Are Conditions Ripening for an Iraqi Kurdish State?

Abstract
Courtesy of Mustafa Khayat/Flickr. CC BY-ND 2.0

This article was originally published by the Council on Foreign Relations (CFR) on 5 January 2017.

The failure of Iraq, breakdown of Syria, and changes in Turkey have created opportunities for Kurds in all three countries. They are not quite the regional kingmakers that some Kurds have boasted they might become, but Kurdish political and military power is now a growing factor in Middle East geopolitics. This has produced not only unique challenges, but also new possibilities for U.S. policy in the region. As President-Elect Donald J. Trump shapes his administration and officials look at the Middle East beyond the battles against the so-called Islamic State in Mosul and Raqqa, they will have to come to terms with the Kurds, some of whom are intent on using their new clout and political developments around them to push for a sovereign Kurdistan.

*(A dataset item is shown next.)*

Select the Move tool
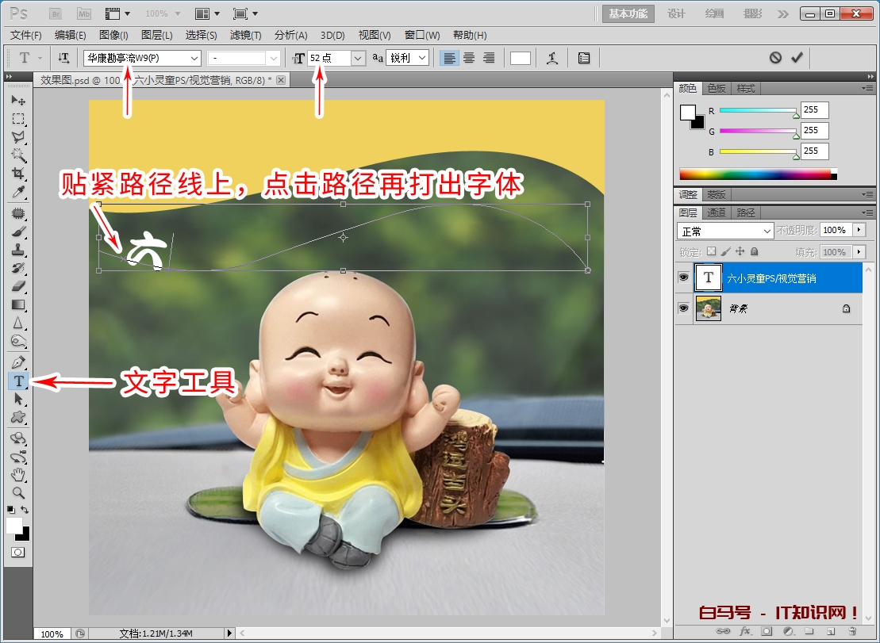The height and width of the screenshot is (643, 880). [x=17, y=100]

It is unlikely that Syria’s Democratic Union Party (PYD) or its fighting force, the People’s Protection Units (YPG), or Turkey’s Kurdistan Workers’ Party (PKK) will realize their objectives of statehood, but Iraq’s Kurds may be in a far more advantageous position to press for independence. Significant obstacles remain for Iraqi Kurds, but the combination of regional instability, the coming liberation of Mosul, and the state of Iraqi politics may help advance the historic goals of Kurdish leaders.